The crytarithm Becomes:- $2+22=24$

Here, D becomes 2, And since C and D are distinct, The above crytarithm becomes false.

Case 2; When C is 7

The crytarithm Becomes:- $7+77=84$

The crytarithm above satisfies all the given conditions

Hence, The only value of C can be 7

$CC +C = 11C + C = 12C$

So $D4$ must be divisible by $12$ thus $D4 = 24$ or $84$ .

If $D = 2$ then $12C = 24$ so that $C = \frac{24}{12} = 2$ but $C$ and $D$ need to be distinct.

So $D=8$ such that $12C = 84$ where $C = \frac{84}{12} = \boxed{7}$ .

Simple, you have to get 4 at units place by adding same digits. This can be done by either using 2 or 7 i.e.C=2 or 7. When adding 2 and 2 , although result will be 4 but at ten's place of answer(i.e. D) we have to get a different no. Means a no which will yield carry at unit's digit i.e. 7. Add 7 and 7, you will get 4 and carry 1. Add this carry with 7 and you get 8. Therefore, C=7 and D=8.

if we try the c 2=4 we find 2 but then c have to equal d, and that's unacceptable, so we need c 2=a 4 , where a is a digit, and then we get 7*2=14.

The lowest place value digit of the sum $D4$ is the clue. $C+C$ in the units column causes a carry-over of $1$ to the next place value, incrementing the $C$ on the left to a $D$ on the number line implied by the problem statement.

Only $2$ and $7$ are possible values of $C$ that result in a 4 in the units place of the sum. Only $7$ as a value for $C$ would cause a carry-over of $1$ when evaluating $C+CC$ .

let X be the carry, C + C = X4, then X + C = D, but C and D are consecutive whole numbers, so we can say D = C + 1, from X + C = D = C + 1, therefore X = 1... from C +C = X4 , 2C = 14, then C = 7

This is easy.

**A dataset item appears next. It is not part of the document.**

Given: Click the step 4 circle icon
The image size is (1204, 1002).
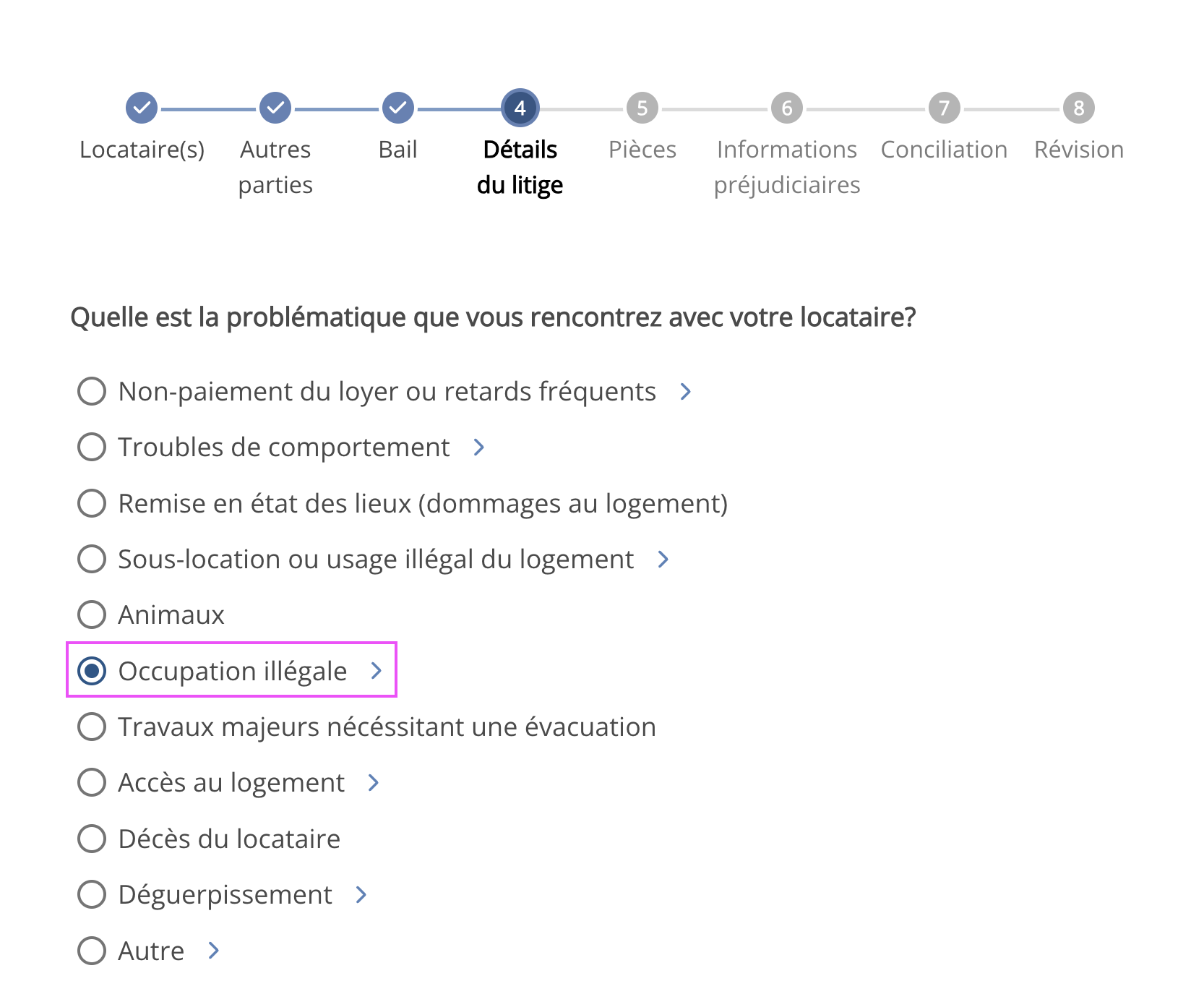Looking at the screenshot, I should point(520,108).
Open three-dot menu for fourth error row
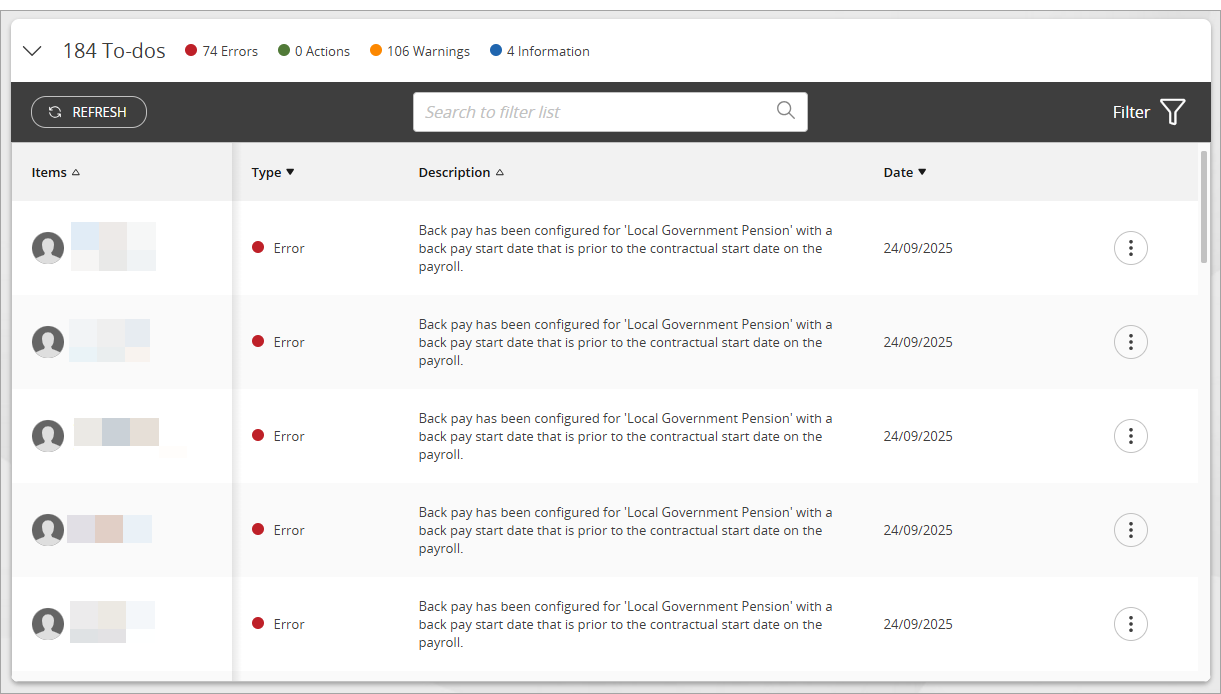1221x694 pixels. tap(1130, 530)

So since 2C =4 we can try C = 2 but it will not work so it should be 2C = 14 and C is 7

My solution: $x + ( 10x + x ) = ( x + 1 ) 10 + 4$

$12x = 10x + 14$

$2x = 14$

$x = 7$

Edit: $D = C + 1$ because the largest single digit is 9, for example the last digits are both 9, then we have 18, so you can carry the '1'. It is also $C + 1$ because in the problem it was shown that from C it turned to D, so there is a change of digit.

When C = 2 The answer is 24 It is false, Because D = 2, So C = 7. Then D= 8: 7 + 77 = 84.

cc+c=d4; so cc+c should result in a number that ends in 4 so ether 7 or 2 then since the result is d4 that means by adding the two c's it should result in a number larger then ten so 7 fits the bill because 7+7=14 while 2+2=4 // 22+2=24 would not work since the d would be c but 77+7=84 does because d remains ect.. I don't really care though....

44+4 and 99+9 are not equal to 10D+4. If C=2, then 22+2=24. However, since C and D are distinct, D is not equal to 2. If C=7, then 77+7=84, giving you D=8, which is distinct from 7.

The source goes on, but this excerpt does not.